4 neridronate infusions (100mg, I.v. in saline Solution 0,9% 250 ml)
See the Official Study on the Oxford Academics website: https://academic.oup.com/rheumatology/article/52/3/534/1777330
4 Pantoprazole infusions; Paracetamol;

2 sessions, 2 hours, of Neuromuscular Rehabilitation Treatment with the Osteopath and Physiotherapist.
Rehabilitation therapy is a full body workout which focuses on the general wellbeing of the body, to help the affected limb get back to its normal self.

13 days Light Therapy (in hotel room, 30+ more minutes each day)
30 minutes or more of usage of the MTI Light Therapy reduces inflammation, increase micro-circulation, relax nerves and muscles, reduces pain transmission, accelerates healing, regenerates cells, and promotes cells activation.

Daily Report

DAY 1: Arrival at the airport, greeted by her Patient Manager and check-in at the hotel in Sirmione. Light therapy has been installed in her hotel room; her Patient Manager has explained all details on how to operate the machine.

DAY 2: Rest day, in contact with her Patient Manager.

DAY 3: Morning pick-up by her Patient Manager and 1st visit with the Rheumatologist Professor. The patient is anxious due to the difficult access to her veins and past experiences with needles and I.V. But in the end, the 1st infusion went well. She then proceeds with Light therapy in her hotel room.

DAY 4: Morning meeting with her Patient Manager, rest day, the patient feels tired. She then proceeds with Light therapy in her hotel room.

DAY 5: Morning meeting with her Patient Manager, rest day to allow the patient to recover. She then proceeds with Light therapy in her hotel room.

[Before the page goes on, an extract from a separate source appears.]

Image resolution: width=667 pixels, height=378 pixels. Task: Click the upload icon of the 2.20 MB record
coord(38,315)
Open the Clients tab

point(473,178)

DAY 6: Morning pick-up by her Patient Manager and 2nd visit with the Rheumatologist Professor. The patient is much calmer, and she does not have side effects, we go on with the 2nd Neridronate infusion. She then proceeds with Light therapy in her hotel room.

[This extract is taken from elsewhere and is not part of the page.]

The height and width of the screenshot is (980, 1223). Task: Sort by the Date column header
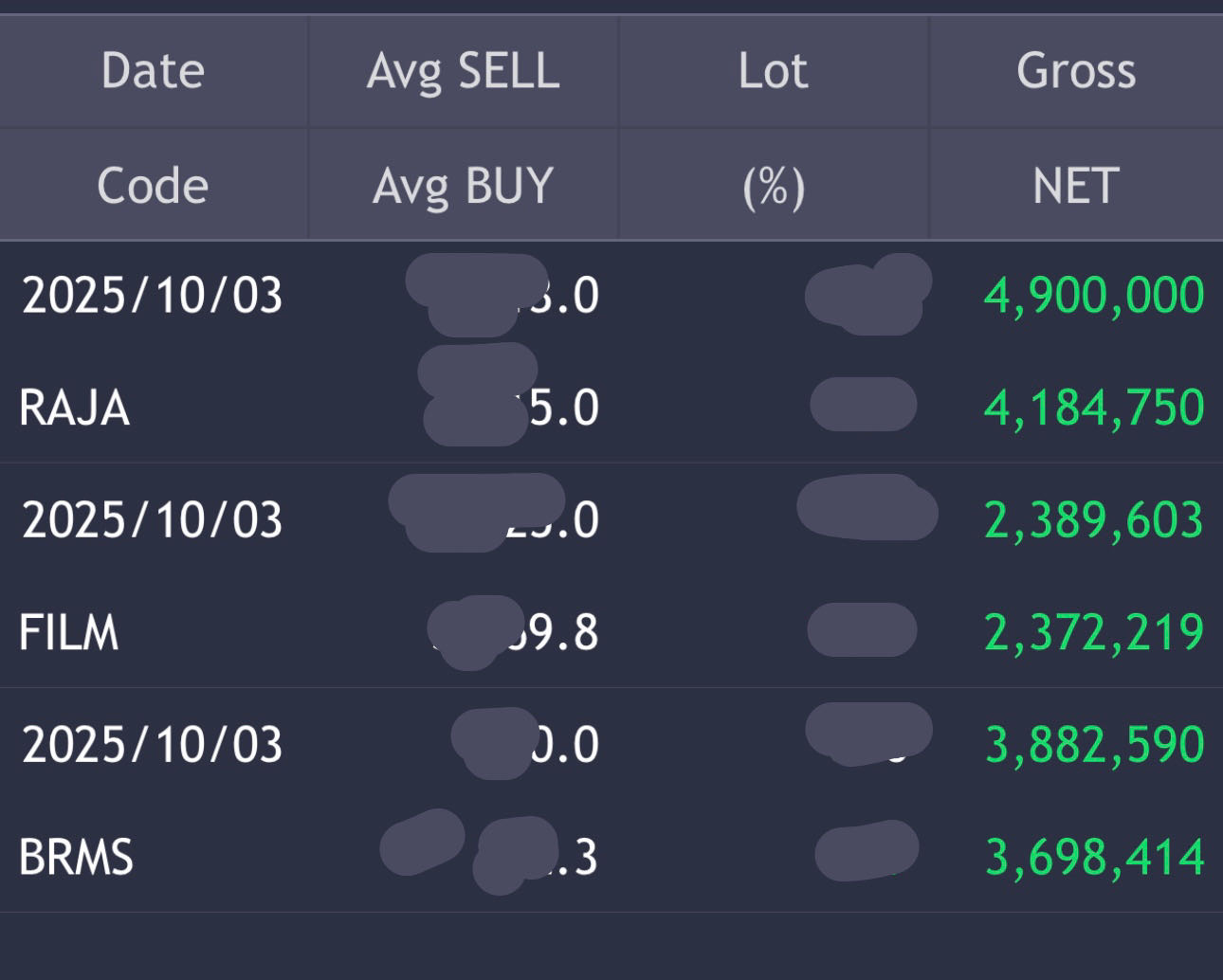pos(153,71)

DAY 7: Morning pick-up by her Patient Manager and 1st Rehabilitation session. She then proceeds with Light therapy in her hotel room.

DAY 8: Morning pick-up by her Patient Manager and 3rd visit with the Rheumatologist Professor; the patient feels quite well, we go on with the 3rd Neridronate infusion. She then proceeds with Light therapy in her hotel room.

DAY 9: Morning meeting with Patient Manager, rest day. She then proceeds with Light therapy in her hotel room.

DAY 10: Morning pick-up by her Patient Manager and 4th visit with the Rheumatologist Professor. The patient looks in less pain, time for the last Neridronate infusion. She then proceeds with Light therapy in her hotel room.

DAY 11: Morning pick-up by her Patient Manager, 2nd rehabilitation session. Light therapy in her hotel room.

DAY 12-13: Rest days. Light Therapy in her hotel room.

DAY 14: Morning pick-up by her Patient Manager, check-out at the hotel and drop-off the airport.

Follow up

JUNE 2019 (1 month after treatment): the patient refers small improvements with swelling and mottled skin. She decreased the quantity of some medications she was taking.

JULY 2019 (2 months after treatment): the patient walks perfectly; she is cheerful and positive. She feels some burning pain, but she stopped all medications. Average pain level is 1.

SEPTEMBER 2019 (4 months after treatment): the patient is doing much better; she still experiences some swelling and color changes.

NOVEMBER 2019 (6 months after treatment): the patient is back to horse riding.

AUGUST 2023 (4 years after treatment): the patient confirms a general lasting improvement of 90%. She sometimes has some light pain at night, after a whole day of standing on her leg, but she is off all her medications.

Conclusion

This patient had really good outcomes, and after 6 months she could go back to her beloved horse riding. 4 years post treatment, she still confirms her lasting improvements of about 90%.

DISCLAIMER
This is not a medical case study; it merely describes each patient’s journey, and it omits all personal data. The people who redacted it are not doctors but all the facts reported are objective and represent the patient’s reality thanks to the information in our possession. The report is not part of any clinical trials. It was written to provide more information to patients who have made multiple requests for treatment outcomes of cases like theirs.